De alguna manera, es posible identificar en esta actual falla de la teoría de la militancia las razones mismas por las cuales fuimos derrotados en noviembre de 2023. El error del último y tumultuoso período en el poder no sería su debilidad, de acuerdo con esta perspectiva, sino haber persistido y acentuado, pandemia mediante, los términos de la batalla cultural. Es cierto que admitirlo nos sume en la mayor incertidumbre porque: ¿cómo sostener una política emancipatoria desterrando por completo todo antagonismo?... Pero esta y no otra es la encrucijada a la que la época de la insubstancia nos arroja, y cabe cuestionar si necesariamente alcanzaríamos a dilucidar una elección responsable tomados de la mano, todavía hoy, de un materialismo dialéctico de Zizek o de cualquier otro.
No sólo no precisamos seguir necesariamente presos de la idea de antagonismo, sino que podría ser preciso dejarla decididamente de lado para adherir, de manera coherente, a una propuesta que parte de un concepto de pueblo que no precisa militar contra nada, sino que él mismo resulta, mas bien y al contrario, el objeto a favor de su propia militancia. Casi podría decirse que la teoría de la militancia se organizaría hoy en contra de la idea misma de antagonismo, pero ni tan siquiera, porque eso significaría una contradicción en los términos. Al antagonismo propiamente no se lo combatiría porque ambas ideas, de antagonismo y de combate, son solidarias. Al antagonismo simplemente lo respetaríamos para aprender a caminar sin él.
De acuerdo a este orden de ideas, un pueblo militante no sería ya ese que, triunfante de una batalla cultural, renacería consciente de las contradicciones del sistema en que le toca desarrollarse. Pueblo militante, en este sentido técnico de la palabra, resultaría uno capaz de asumir mas bien su propia muerte. Y como semejante duelo nunca podría confundirse, por supuesto, con una toma de conciencia, es justo ahí, cuando la época de la insubstancia nos atraviesa corporalmente, que una razón militante daría un giro inevitablemente entonces de carácter contracultural.

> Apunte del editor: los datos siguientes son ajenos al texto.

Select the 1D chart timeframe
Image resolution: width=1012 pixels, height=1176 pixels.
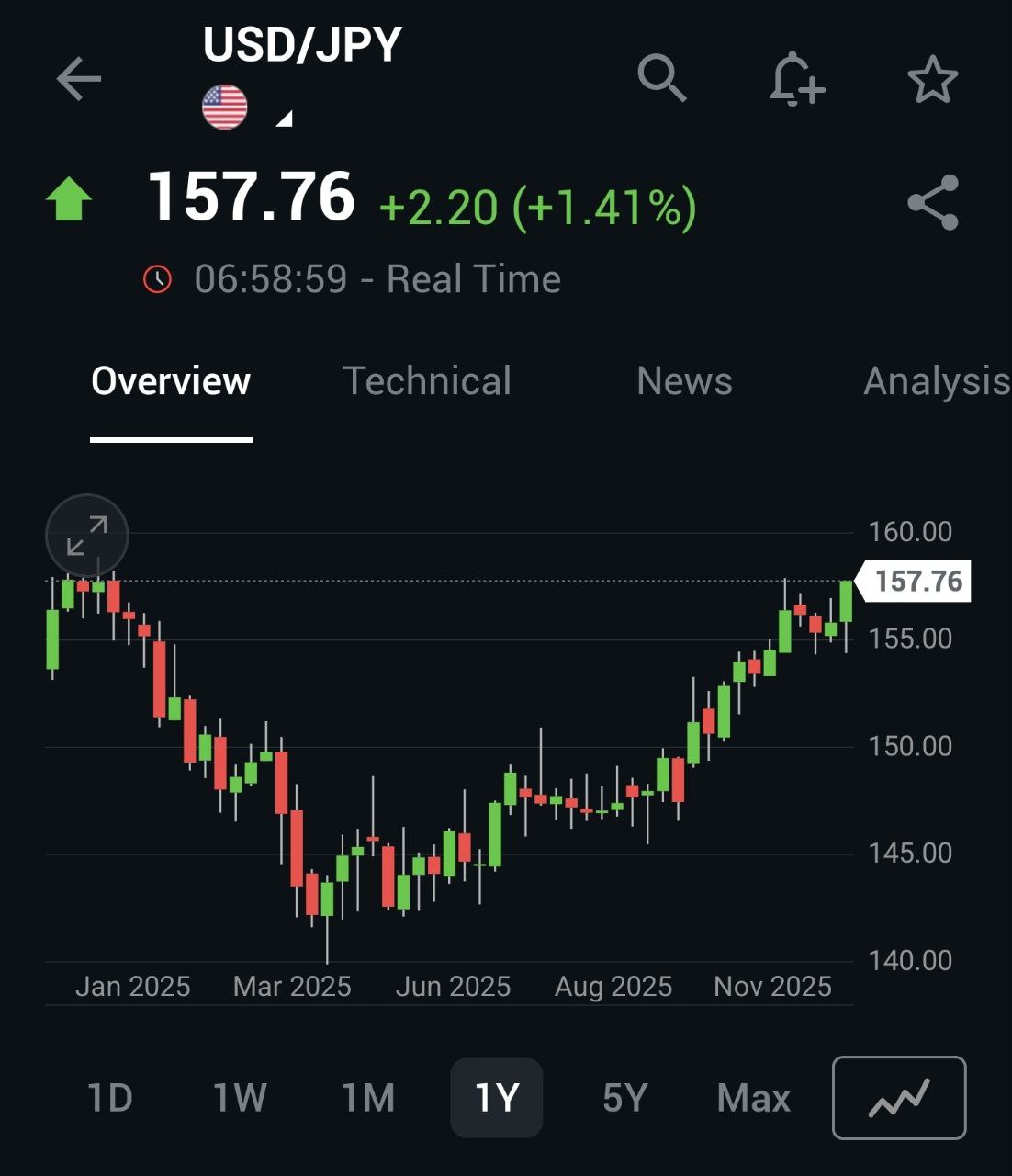pos(110,1098)
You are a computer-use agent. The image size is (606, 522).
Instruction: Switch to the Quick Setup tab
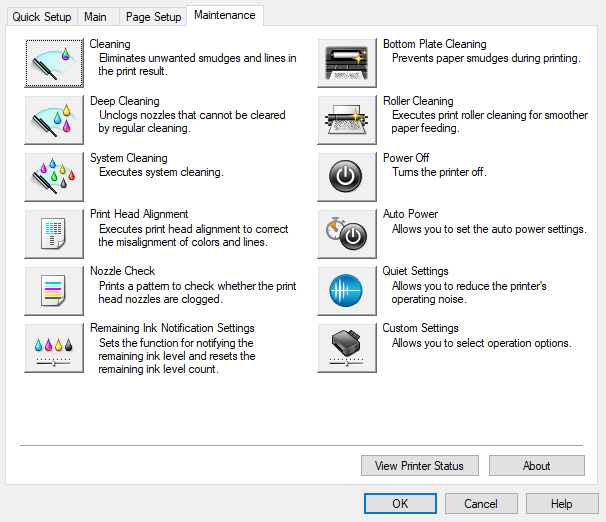40,17
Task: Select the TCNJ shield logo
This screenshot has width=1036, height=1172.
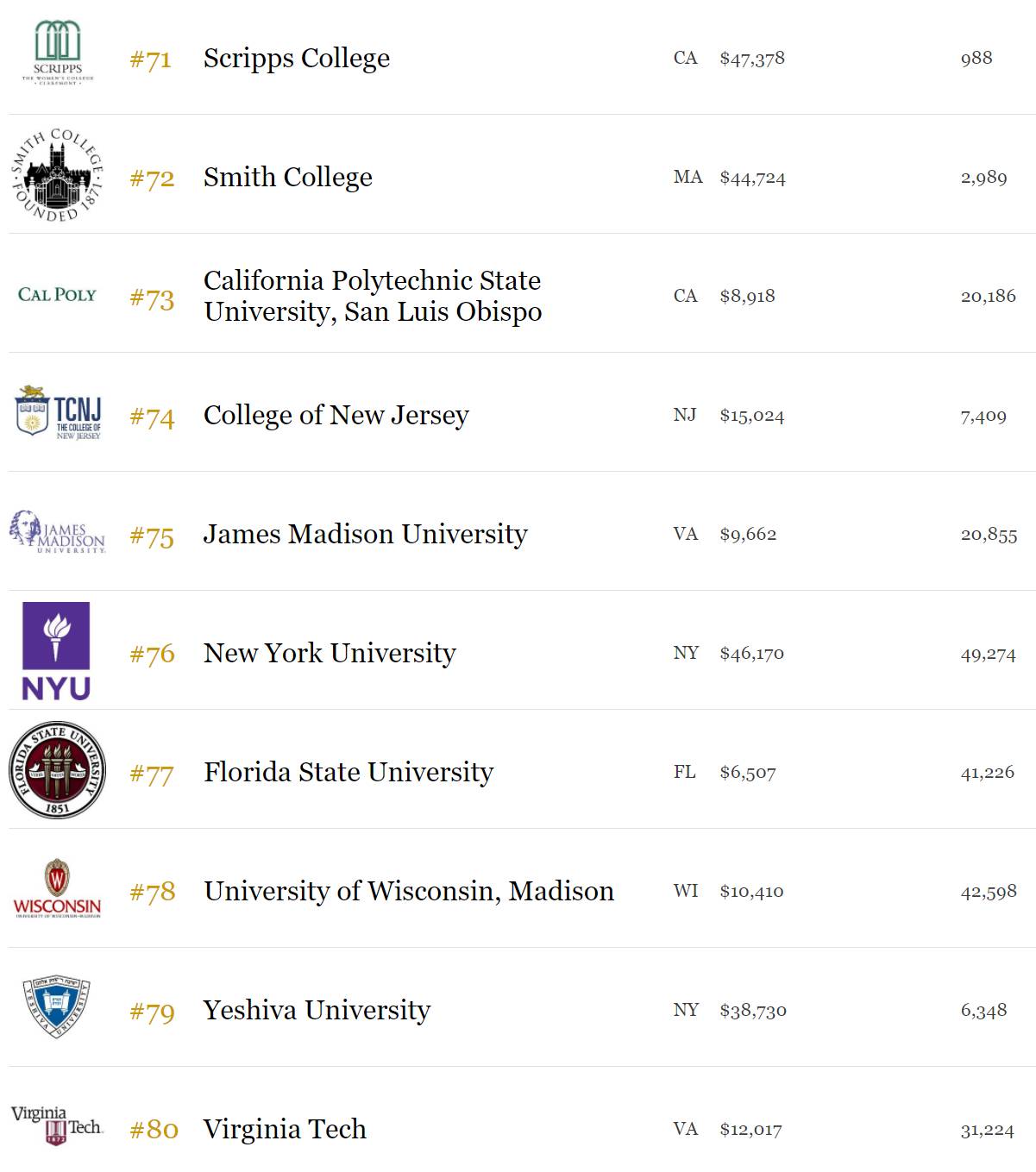Action: [58, 413]
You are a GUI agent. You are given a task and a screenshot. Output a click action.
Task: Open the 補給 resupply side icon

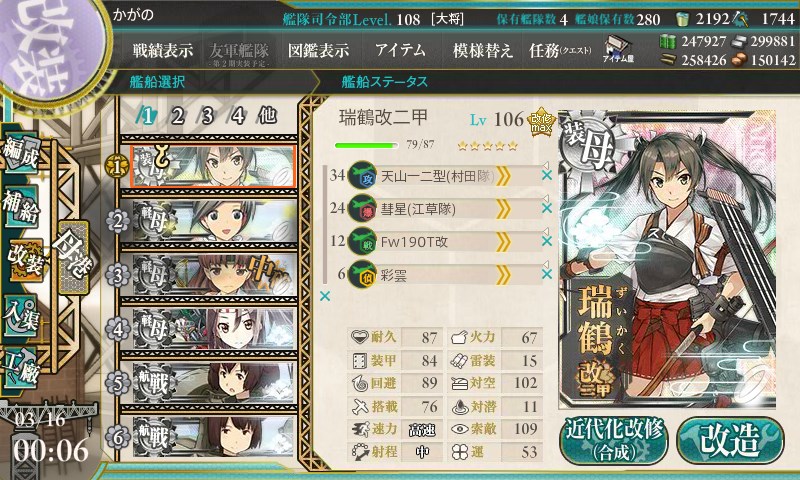click(21, 207)
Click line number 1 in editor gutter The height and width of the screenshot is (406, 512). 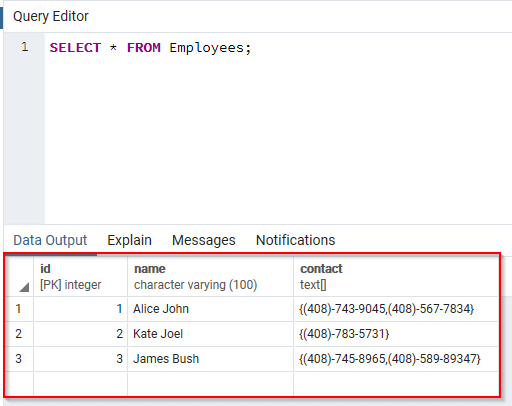25,47
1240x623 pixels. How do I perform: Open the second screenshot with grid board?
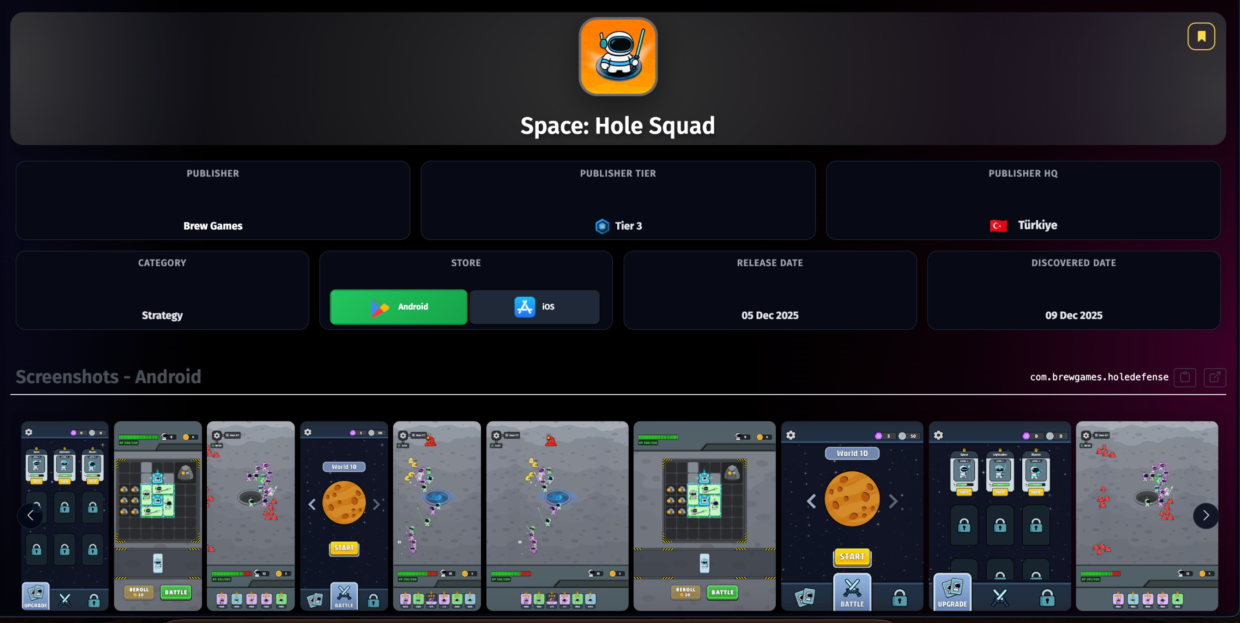(158, 515)
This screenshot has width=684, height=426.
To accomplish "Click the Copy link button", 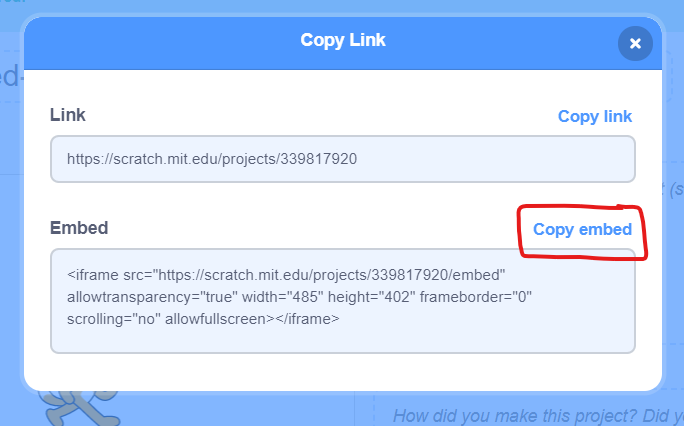I will [x=595, y=116].
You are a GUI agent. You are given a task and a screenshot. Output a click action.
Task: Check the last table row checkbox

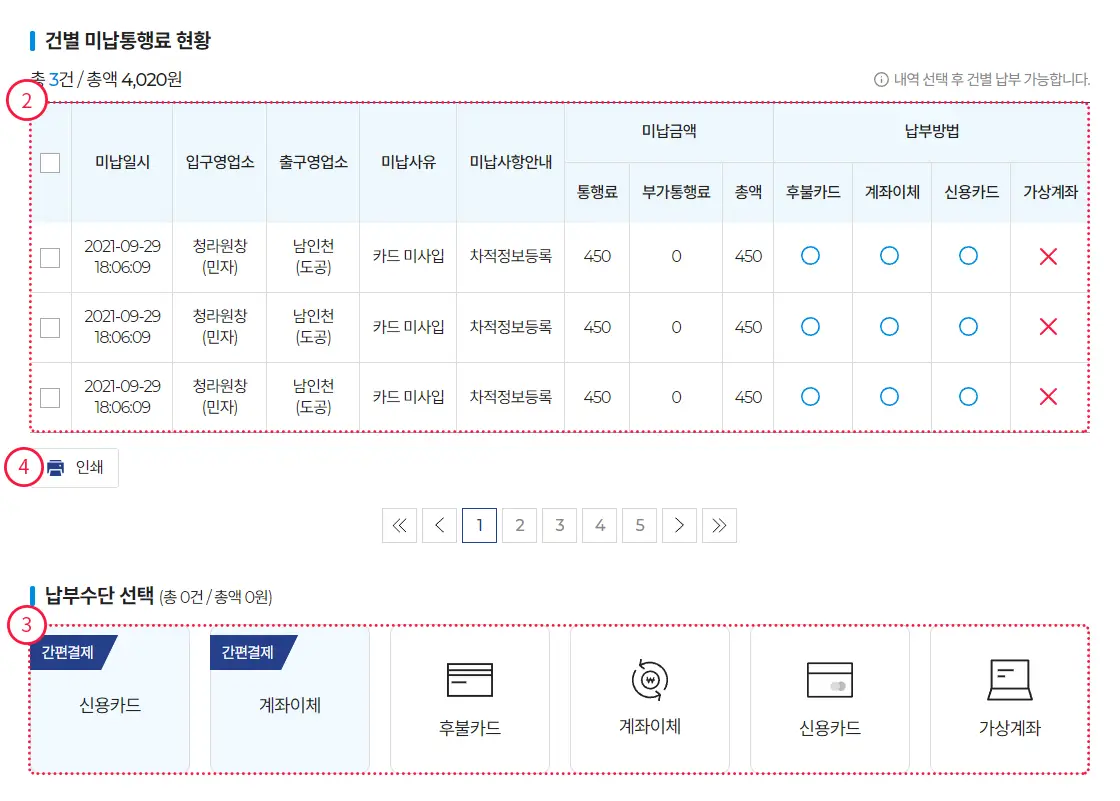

Mientras toda batalla cultural se libra siempre en el campo de marte de la moral, una militancia de carácter contracultural renunciaría a imponer unos valores por sobre otros, en cambio, ya que en ese mismo terreno está obligada a aceptar las condiciones de quien precisamente la pretende derrotar. Y en un caso como el del actual debate por la reforma laboral, por poner un ejemplo urgente, el desafío consecuente con esta perspectiva pasaría por diseñar una estrategia que no tuviera como único objetivo fundar nuestra posición en la justicia social ya que, partiendo de que nuestra oposición al oficialismo carece por sí de fundamento alguno, no extraeríamos nuestra potencia pretendiendo tener la verdad de nuestro lado sino poniendo la vida al centro.